A sociedade brasileira perdeu a consciência de sua cultura? A cultura morreu e a sociedade sequer mandou flores? Creio que não. A culpa é da tirania da informação que não joga luz na produção nacional? Creio que isso seja grave, mas não é somente este o motivo de tamanho silêncio sobre o papel da cultura na arena política.

Imagino que toda essa confusão que vivemos de forma crescente no espírito da cultura esteja relacionada ao empobrecimento da massa de valores que não tem mais capacidade de fazer da cultura de mercado um agente regulador da vida coletiva

Vários alertas foram dados sobre o papel realçado da atual ideologia da produção neoliberal de cultura. Muitos foram os alertas vermelhos para a situação insustentável que o “progresso técnico” apresentou como o principal pilar de sustentação dos micro-cosmos da cultura nacional.

Aí está, a mensagem foi dada por uma sociedade muda, ausente sobre a tônica da cultura nas eleições. O que se pode afirmar é que a semente neoliberal de cultura como evolução positiva frente à realidade da nossa sociedade recebeu um tratamento frio, de um silêncio cáustico, estabelecendo assim uma imagem de absoluto inconformismo.

Como reagir agora? Como enxergar uma cultura capaz de tornar a sociedade seu agente primeiro? Como garantir a mensagem de uma obra que devolva à cultura uma paisagem de esperança, realce o seu papel critico e, ao mesmo tempo  apresentá-la como a grande mola propulsora do Brasil como protagonista entre novos atores globais? A cultura homogeneizada pelo mercado, regulada por uma interpretação interessada somente na produção, mesmo incompatibilizada com a ética é que não será. Não é este o sentido na aldeia que vincula sociedade e cultura. Não serão simultaneamente as fábulas e mitos frequentemente tecidos pelas particularidades do mercado que intimidarão a negação silenciosa da sociedade.

Observamos nos últimos anos que a inflexibilidade da economia de mercado dentro do ambiente da cultura só aumentava a busca por mais concentração. O uso extremado das técnicas, da burocracia privada, dita pela forma estrutural como dinâmica, soterrou com sua papelada a sociedade. Mas, mesmo assim, muitos, com suas mentes burocratizadas, viram virtudes no remédio amargo para a vida social, vindo dessa violência estrutural.

Como podemos cobrar da vida política que se interesse por produções, sistemas técnico-científicos criados nos laboratórios da cultura de mercado como um produto da inteligência do homem?

Como essa cultura está em órbita, não há como a sociedade captar seus momentos sucessivos e identificar nesse processo um sentido geométrico de evolução. E se não há sentido algum exatamente porque a sociedade não vê nisto nenhum outro conceito que não seja a busca pela mais-valia, a valorização da cultura dependerá, a partir de agora, da empiricização, pois é ela que estará perto de construir uma filosofia das técnicas e das ações correlatadas, para que se torne uma forma de conhecimento concreto.

- Tarefas e exercícios -
a – Segundo o texto sobre cultura, que tratamento recebeu a semente neoliberal de cultura?
b – Traduza para o inglês esta frase do texto sobre cultura: "Vários alertas foram dados sobre o papel realçado da atual ideologia da produção neoliberal de cultura."
c – Transcreva do texto sobre cultura a passagem que vai de "Imagino que toda" até "da cultura nacional.".

- Registros -
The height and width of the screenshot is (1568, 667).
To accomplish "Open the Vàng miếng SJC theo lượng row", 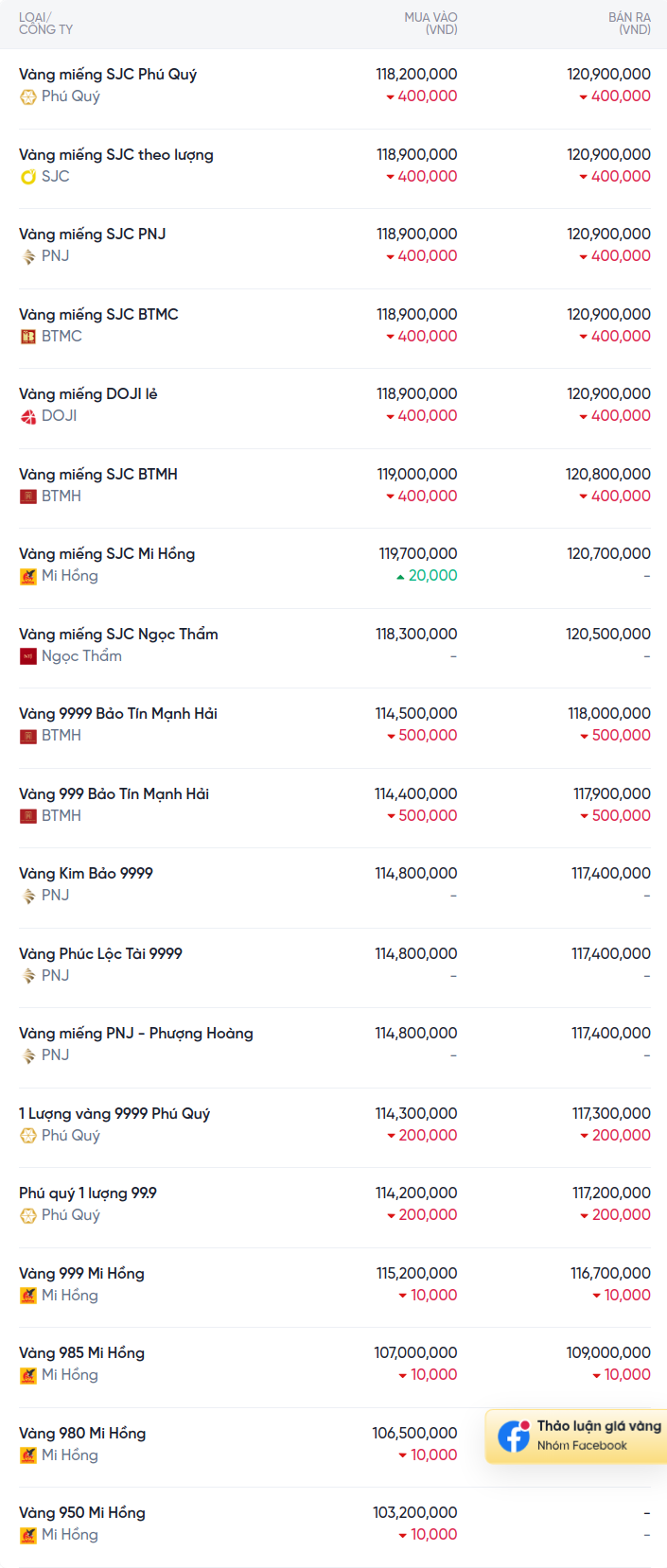I will tap(116, 155).
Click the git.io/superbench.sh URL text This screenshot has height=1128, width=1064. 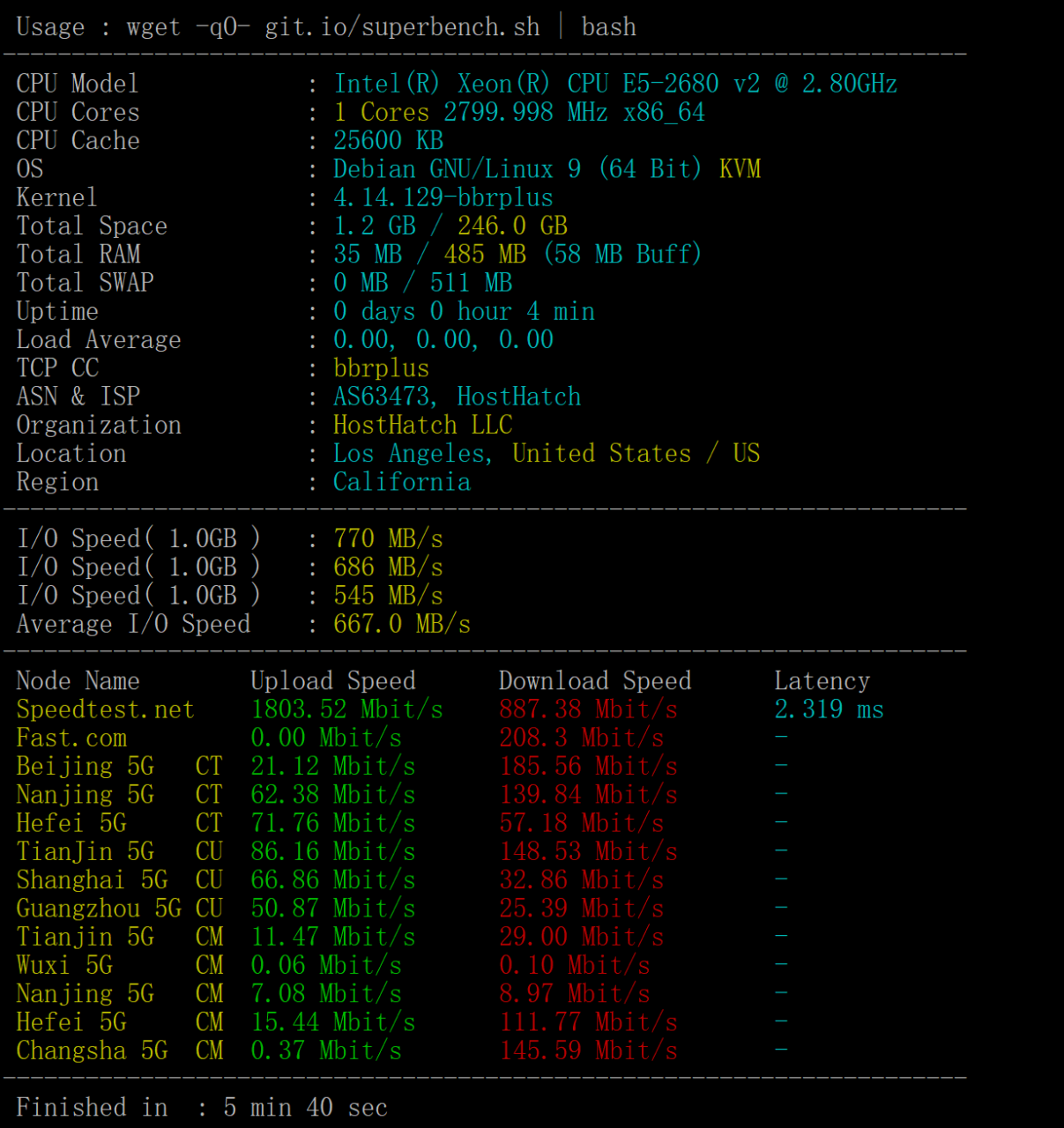[x=402, y=27]
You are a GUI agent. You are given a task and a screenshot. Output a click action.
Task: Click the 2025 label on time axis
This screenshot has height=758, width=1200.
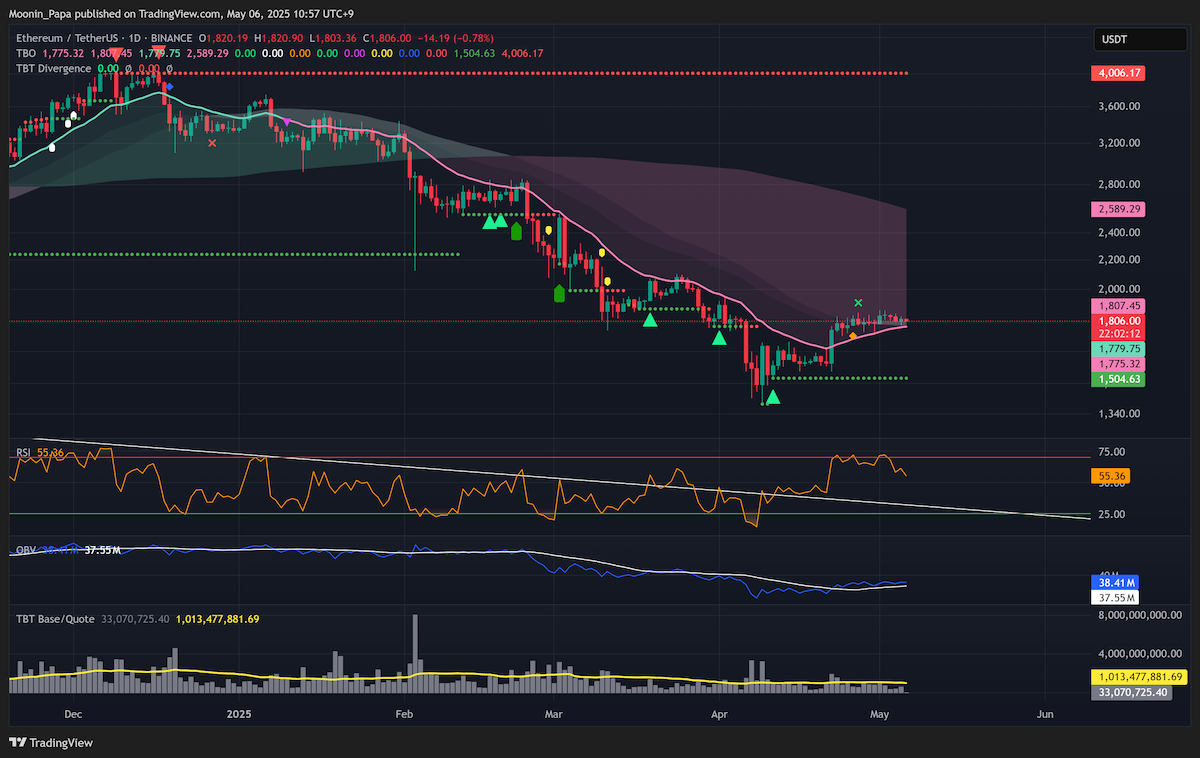click(239, 714)
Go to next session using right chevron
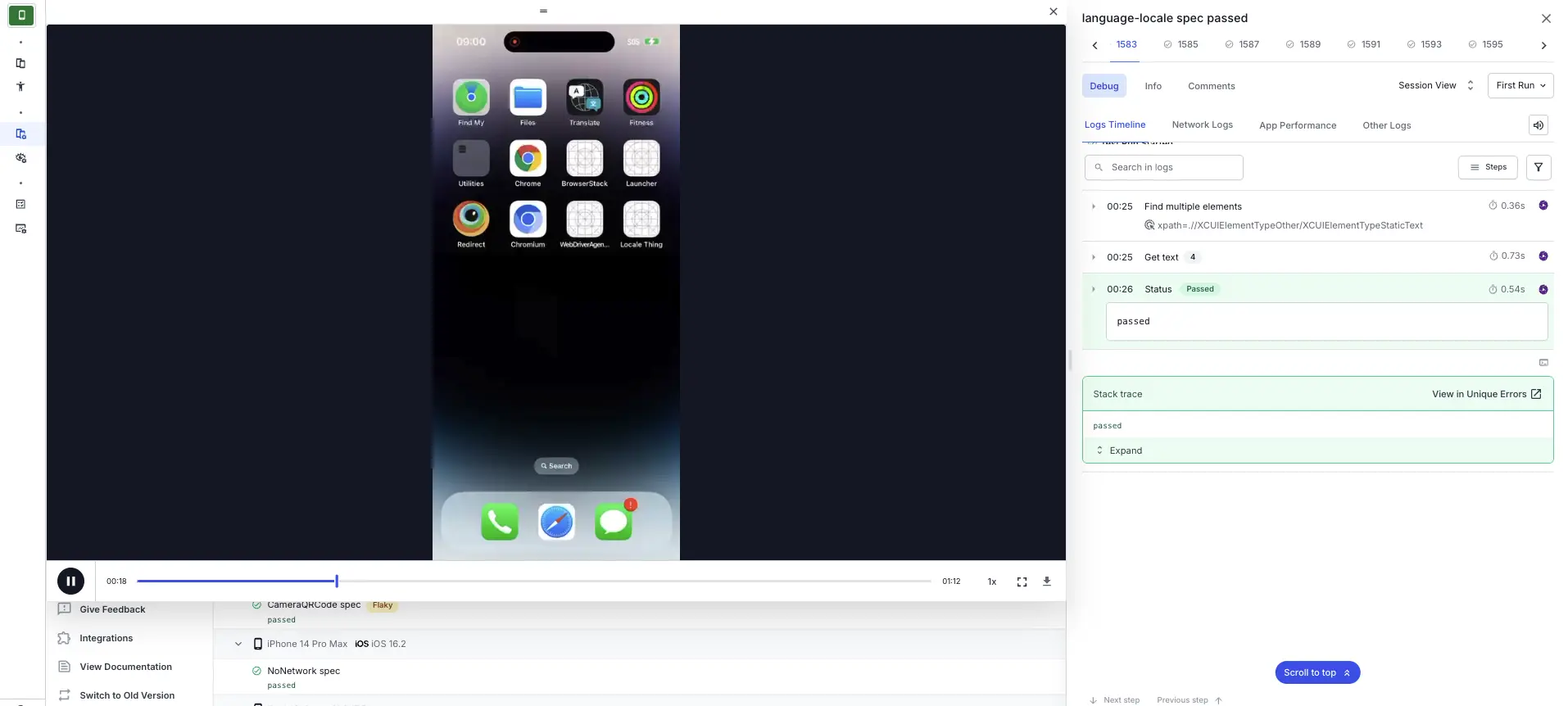 1543,46
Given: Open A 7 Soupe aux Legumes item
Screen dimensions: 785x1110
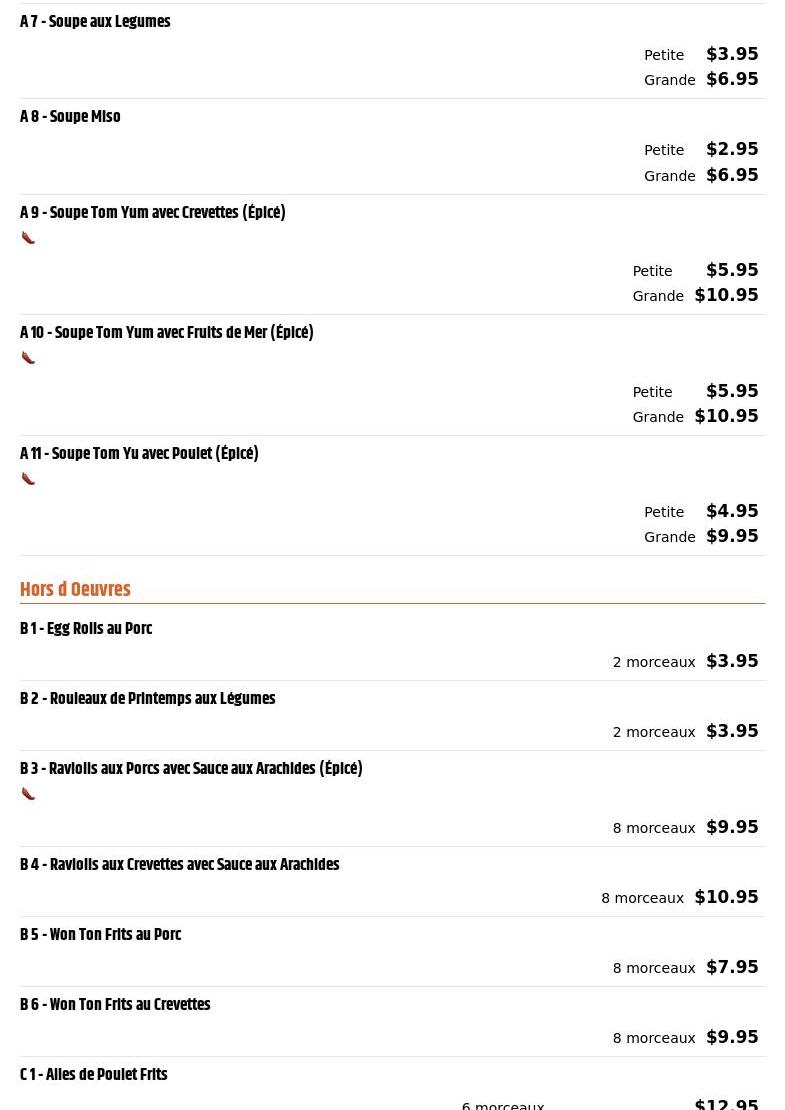Looking at the screenshot, I should (96, 21).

- Respostas por tarefa -
a – Recebeu um tratamento frio, de um silêncio cáustico.

b – Several warnings were given about the heightened role of the current ideology of neoliberal cultural production.

c –
Imagino que toda essa confusão que vivemos de forma crescente no espírito da cultura esteja relacionada ao empobrecimento da massa de valores que não tem mais capacidade de fazer da cultura de mercado um agente regulador da vida coletiva

Vários alertas foram dados sobre o papel realçado da atual ideologia da produção neoliberal de cultura. Muitos foram os alertas vermelhos para a situação insustentável que o “progresso técnico” apresentou como o principal pilar de sustentação dos micro-cosmos da cultura nacional.